This year’s proxy season unfolded amid significant regulatory and market changes. Revised SEC guidance on Regulation 13D/13G tightened how major institutional investors engage with issuers, making it challenging for issuers to gauge investor expectations on their compensation programs.  Meanwhile, CEO pay across the Russell 3000 continued to rise—driven by strong equity markets and earnings—putting executive compensation under a magnifying glass. Companies that failed to secure majority support for pay packages faced heightened reputational risk, media scrutiny, and investor skepticism. At the same time, investors demanded greater simplicity in pay design, more robust performance-based incentives, and clearer disclosures, especially around metrics, goal rigor, and the Compensation Committee’s decision-making process.

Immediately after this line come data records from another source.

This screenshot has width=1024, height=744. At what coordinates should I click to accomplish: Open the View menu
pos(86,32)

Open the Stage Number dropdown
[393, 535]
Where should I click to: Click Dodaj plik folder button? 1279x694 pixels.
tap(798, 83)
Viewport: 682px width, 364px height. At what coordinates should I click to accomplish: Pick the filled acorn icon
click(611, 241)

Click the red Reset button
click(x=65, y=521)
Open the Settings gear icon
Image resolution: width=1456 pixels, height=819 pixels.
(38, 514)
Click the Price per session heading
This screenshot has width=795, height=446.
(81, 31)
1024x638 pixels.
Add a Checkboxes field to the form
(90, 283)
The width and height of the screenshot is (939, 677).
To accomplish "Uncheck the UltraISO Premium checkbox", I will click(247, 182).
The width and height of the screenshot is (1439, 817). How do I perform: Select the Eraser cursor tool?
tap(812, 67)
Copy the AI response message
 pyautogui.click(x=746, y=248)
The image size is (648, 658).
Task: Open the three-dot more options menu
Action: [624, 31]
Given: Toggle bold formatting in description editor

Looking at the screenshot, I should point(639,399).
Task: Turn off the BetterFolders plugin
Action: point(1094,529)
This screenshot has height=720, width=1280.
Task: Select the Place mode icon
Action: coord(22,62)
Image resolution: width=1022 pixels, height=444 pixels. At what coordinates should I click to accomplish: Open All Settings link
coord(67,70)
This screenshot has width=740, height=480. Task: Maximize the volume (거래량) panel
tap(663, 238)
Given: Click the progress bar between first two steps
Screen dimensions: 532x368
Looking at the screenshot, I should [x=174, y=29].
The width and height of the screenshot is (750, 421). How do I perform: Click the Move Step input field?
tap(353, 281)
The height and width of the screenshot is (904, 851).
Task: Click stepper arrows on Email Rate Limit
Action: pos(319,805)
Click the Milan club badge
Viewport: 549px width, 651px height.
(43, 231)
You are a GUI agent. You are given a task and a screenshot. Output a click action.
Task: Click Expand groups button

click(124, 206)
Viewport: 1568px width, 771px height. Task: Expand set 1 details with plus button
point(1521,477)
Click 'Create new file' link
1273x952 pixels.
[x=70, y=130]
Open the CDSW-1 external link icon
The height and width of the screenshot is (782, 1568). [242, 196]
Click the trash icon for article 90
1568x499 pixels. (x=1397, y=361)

We believe there are six ways boards and management teams can ensure their executive compensation programs earn shareholder trust and withstand today’s heightened scrutiny:

1. Prioritize Transparency and Simplicity

Boards should streamline pay designs, making them easy for investors to understand. Clear, concise disclosures about how pay aligns with performance and long-term value creation are essential. Avoid overly complex structures that can obscure the link between compensation and results.

2. Strengthen Performance-Based Incentives

Investors continue to favor robust, performance-based equity incentives. Ensure that performance metrics are rigorous, transparent, and aligned with shareholder interests—especially in the context of geopolitical and market volatility. While long-term total shareholder return (TSR) alignment should remain a central focus, incentive structures should support a company’s long-term strategy, motivate appropriate risk-taking and able to endure market dynamics.

3. Scrutinize Discretionary and One-Time Awards

Discretionary, one-time, or retention awards are under sharper scrutiny than ever. Boards should be prepared to clearly justify these awards, demonstrating how they support long-term value rather than short-term retention or windfalls.

4. Reassess ESG and DEI Metrics

As expectations shift, boards should carefully evaluate the inclusion of ESG and DEI metrics in incentive programs. Ensure these metrics are material, measurable, and genuinely linked to company strategy and stakeholder value.

5. Address Executive Security Benefits Thoughtfully

With renewed attention on executive security benefits, boards must balance necessity and transparency. Disclose the rationale for such benefits and ensure they are proportionate to actual risks.

6. Prepare for Real-Time Accountability

Say-on-Pay votes are now real-time referendums on board oversight and management execution. Boards must treat these votes as critical feedback, using outcomes to inform future compensation decisions and stakeholder engagement strategies.

In Conclusion

Executive compensation is no longer just about pay—it’s about trust. When boards get it right, they send a powerful message: leadership is aligned, performance is rewarded, and shareholder value is prioritized. In today’s environment, proactive, transparent, and strategic compensation oversight is essential for maintaining credibility and securing investor support.